DATA PROVIDED:
● ● ● ●

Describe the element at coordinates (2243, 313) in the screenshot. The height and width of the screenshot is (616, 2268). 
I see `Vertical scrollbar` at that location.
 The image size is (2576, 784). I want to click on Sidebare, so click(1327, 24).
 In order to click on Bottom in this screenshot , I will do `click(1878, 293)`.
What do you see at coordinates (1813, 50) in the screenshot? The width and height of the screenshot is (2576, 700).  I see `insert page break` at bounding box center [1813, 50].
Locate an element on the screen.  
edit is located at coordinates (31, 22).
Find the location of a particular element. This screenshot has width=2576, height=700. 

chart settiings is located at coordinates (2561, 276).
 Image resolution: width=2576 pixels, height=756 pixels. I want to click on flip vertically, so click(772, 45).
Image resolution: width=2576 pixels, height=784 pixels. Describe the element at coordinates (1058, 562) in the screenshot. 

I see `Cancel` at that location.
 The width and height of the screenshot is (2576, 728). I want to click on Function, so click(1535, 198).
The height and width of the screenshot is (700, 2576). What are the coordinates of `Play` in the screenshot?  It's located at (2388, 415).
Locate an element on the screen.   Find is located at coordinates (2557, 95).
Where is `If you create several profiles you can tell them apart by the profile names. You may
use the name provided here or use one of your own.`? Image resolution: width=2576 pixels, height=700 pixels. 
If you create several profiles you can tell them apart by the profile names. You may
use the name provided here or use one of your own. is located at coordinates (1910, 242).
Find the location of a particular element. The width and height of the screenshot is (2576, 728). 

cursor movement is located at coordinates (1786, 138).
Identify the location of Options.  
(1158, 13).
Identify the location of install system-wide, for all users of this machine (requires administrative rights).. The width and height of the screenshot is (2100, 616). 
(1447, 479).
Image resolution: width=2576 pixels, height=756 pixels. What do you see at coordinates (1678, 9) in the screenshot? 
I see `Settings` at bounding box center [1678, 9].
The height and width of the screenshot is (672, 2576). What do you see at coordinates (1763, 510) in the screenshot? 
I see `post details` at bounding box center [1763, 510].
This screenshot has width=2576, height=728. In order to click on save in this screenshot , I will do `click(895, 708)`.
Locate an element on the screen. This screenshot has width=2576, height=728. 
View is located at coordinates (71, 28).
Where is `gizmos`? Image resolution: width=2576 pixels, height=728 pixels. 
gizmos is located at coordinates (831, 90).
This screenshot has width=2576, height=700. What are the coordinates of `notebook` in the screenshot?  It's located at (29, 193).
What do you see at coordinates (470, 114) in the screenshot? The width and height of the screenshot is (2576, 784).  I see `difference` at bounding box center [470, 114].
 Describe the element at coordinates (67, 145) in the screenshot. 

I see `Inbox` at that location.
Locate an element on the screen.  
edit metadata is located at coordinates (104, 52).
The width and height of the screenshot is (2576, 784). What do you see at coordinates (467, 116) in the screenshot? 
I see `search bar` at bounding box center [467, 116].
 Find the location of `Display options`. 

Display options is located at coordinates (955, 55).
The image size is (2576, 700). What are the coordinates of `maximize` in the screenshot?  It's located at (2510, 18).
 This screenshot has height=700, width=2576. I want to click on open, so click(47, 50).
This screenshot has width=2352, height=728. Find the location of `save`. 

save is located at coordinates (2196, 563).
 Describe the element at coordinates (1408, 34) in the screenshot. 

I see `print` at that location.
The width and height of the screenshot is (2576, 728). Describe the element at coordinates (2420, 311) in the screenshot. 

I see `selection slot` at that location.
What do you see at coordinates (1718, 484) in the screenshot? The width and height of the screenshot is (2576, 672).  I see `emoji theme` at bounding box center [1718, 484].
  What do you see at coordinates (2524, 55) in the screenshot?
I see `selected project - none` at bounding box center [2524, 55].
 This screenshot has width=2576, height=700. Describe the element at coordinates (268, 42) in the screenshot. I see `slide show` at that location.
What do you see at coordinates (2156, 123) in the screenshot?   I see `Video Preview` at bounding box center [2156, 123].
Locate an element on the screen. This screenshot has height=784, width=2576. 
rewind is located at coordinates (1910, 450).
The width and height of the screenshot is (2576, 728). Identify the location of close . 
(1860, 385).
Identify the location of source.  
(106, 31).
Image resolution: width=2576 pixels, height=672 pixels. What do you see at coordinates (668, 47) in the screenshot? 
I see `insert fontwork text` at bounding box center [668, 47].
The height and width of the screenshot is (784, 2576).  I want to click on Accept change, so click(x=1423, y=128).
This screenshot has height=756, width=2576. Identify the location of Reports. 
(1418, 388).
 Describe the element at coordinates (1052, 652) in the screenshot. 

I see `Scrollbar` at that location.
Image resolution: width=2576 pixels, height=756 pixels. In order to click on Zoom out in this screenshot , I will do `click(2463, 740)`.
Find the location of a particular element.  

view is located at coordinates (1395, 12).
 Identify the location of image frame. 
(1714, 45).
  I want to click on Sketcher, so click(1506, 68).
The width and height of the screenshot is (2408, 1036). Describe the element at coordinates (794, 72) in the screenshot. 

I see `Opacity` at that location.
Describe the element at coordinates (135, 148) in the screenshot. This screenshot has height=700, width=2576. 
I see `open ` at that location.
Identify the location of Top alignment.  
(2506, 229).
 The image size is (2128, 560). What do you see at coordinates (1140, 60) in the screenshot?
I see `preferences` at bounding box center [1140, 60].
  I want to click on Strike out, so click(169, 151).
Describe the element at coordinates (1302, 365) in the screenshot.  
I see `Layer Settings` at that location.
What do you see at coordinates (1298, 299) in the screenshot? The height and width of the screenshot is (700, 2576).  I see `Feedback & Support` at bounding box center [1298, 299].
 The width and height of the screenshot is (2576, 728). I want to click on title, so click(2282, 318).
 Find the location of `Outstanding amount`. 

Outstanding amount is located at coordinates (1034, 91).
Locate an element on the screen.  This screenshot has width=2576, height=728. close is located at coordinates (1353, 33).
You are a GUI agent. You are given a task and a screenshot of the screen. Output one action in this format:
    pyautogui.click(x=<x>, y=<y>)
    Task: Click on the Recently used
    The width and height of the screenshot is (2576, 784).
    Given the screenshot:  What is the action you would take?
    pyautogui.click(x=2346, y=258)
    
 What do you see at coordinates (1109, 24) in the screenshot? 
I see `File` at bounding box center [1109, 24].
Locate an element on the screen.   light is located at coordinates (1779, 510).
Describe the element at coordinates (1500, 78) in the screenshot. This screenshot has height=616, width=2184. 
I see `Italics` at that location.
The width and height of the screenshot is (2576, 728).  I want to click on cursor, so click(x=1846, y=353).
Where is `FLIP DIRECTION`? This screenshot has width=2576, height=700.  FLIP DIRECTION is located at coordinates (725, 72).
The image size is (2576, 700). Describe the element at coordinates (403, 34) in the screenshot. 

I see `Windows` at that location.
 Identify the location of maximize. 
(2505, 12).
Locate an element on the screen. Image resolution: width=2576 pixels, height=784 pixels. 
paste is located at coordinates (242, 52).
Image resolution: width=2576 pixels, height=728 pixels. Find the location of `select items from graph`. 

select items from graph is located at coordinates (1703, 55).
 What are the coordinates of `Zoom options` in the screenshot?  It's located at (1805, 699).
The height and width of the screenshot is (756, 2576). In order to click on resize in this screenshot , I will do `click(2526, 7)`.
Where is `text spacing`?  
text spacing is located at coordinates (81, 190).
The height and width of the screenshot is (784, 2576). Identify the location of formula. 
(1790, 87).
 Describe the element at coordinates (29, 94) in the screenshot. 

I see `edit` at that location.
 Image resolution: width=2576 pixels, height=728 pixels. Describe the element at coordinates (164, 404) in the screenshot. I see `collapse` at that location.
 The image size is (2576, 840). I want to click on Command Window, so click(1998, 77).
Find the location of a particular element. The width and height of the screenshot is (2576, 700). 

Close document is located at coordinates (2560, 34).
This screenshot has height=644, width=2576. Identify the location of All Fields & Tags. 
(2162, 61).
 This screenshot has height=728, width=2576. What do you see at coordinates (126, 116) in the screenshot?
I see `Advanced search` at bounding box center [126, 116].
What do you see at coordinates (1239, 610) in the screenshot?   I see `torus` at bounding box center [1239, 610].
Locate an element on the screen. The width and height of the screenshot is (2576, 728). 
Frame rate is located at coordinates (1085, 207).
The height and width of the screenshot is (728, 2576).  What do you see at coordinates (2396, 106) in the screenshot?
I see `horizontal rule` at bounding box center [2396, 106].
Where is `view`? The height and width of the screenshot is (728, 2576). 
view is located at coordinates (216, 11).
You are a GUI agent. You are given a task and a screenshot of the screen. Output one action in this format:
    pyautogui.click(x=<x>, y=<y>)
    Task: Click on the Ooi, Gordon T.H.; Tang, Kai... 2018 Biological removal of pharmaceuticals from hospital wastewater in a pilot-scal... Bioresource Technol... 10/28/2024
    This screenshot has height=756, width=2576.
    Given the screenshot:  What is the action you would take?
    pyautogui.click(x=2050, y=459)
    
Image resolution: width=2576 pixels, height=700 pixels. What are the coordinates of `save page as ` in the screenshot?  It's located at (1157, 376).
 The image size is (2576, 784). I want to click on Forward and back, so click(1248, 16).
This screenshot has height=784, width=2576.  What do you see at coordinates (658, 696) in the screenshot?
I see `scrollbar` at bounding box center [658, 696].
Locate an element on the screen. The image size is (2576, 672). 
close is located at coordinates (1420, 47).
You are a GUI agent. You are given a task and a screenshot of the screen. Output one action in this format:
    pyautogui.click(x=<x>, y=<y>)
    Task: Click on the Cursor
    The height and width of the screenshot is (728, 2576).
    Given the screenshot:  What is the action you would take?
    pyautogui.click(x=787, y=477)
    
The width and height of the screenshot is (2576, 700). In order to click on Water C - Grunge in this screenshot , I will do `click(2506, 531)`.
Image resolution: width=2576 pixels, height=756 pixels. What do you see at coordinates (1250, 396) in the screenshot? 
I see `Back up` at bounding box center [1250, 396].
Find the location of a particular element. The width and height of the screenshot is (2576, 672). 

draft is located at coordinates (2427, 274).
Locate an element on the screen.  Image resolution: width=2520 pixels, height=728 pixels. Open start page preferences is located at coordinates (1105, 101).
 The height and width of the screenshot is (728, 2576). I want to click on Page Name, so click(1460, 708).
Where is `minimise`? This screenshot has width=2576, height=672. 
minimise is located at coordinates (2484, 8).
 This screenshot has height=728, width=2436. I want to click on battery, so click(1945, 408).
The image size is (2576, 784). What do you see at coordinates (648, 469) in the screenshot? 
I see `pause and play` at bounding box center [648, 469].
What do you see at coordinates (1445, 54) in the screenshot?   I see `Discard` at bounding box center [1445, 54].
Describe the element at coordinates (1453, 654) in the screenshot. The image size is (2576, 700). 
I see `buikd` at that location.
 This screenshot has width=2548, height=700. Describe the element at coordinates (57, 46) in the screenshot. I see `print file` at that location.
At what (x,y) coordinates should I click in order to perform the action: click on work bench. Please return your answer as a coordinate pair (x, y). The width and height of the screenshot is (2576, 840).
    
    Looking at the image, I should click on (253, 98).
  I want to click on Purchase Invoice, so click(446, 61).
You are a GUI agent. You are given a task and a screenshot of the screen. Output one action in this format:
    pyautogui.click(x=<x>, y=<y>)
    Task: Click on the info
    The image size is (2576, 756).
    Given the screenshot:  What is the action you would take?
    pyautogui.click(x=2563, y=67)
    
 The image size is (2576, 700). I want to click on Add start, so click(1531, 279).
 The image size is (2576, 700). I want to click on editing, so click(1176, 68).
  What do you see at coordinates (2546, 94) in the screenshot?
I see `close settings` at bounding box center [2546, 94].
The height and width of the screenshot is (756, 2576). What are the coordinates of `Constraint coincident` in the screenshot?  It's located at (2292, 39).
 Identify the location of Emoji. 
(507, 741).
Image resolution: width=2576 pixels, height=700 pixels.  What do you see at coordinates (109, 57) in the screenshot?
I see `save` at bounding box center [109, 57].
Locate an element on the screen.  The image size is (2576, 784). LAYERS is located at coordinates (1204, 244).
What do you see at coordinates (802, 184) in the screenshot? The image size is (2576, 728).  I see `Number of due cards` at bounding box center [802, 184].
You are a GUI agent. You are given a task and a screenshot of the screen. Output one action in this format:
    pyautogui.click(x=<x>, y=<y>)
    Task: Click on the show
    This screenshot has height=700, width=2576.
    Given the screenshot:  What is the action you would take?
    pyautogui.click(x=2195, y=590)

● ● ● ●

WRITTEN INSTRUCTION: Copy the records again unchanged, starting at the first line of the records and ending at the line that contains "Image resolution: width=2576 pixels, height=756 pixels. I want", including both of those lines.

CORRECT OUTPUT:
Describe the element at coordinates (2243, 313) in the screenshot. The height and width of the screenshot is (616, 2268). 
I see `Vertical scrollbar` at that location.
 The image size is (2576, 784). I want to click on Sidebare, so click(1327, 24).
 In order to click on Bottom in this screenshot , I will do `click(1878, 293)`.
What do you see at coordinates (1813, 50) in the screenshot? The width and height of the screenshot is (2576, 700).  I see `insert page break` at bounding box center [1813, 50].
Locate an element on the screen.  
edit is located at coordinates (31, 22).
Find the location of a particular element. This screenshot has width=2576, height=700. 

chart settiings is located at coordinates (2561, 276).
 Image resolution: width=2576 pixels, height=756 pixels. I want to click on flip vertically, so click(772, 45).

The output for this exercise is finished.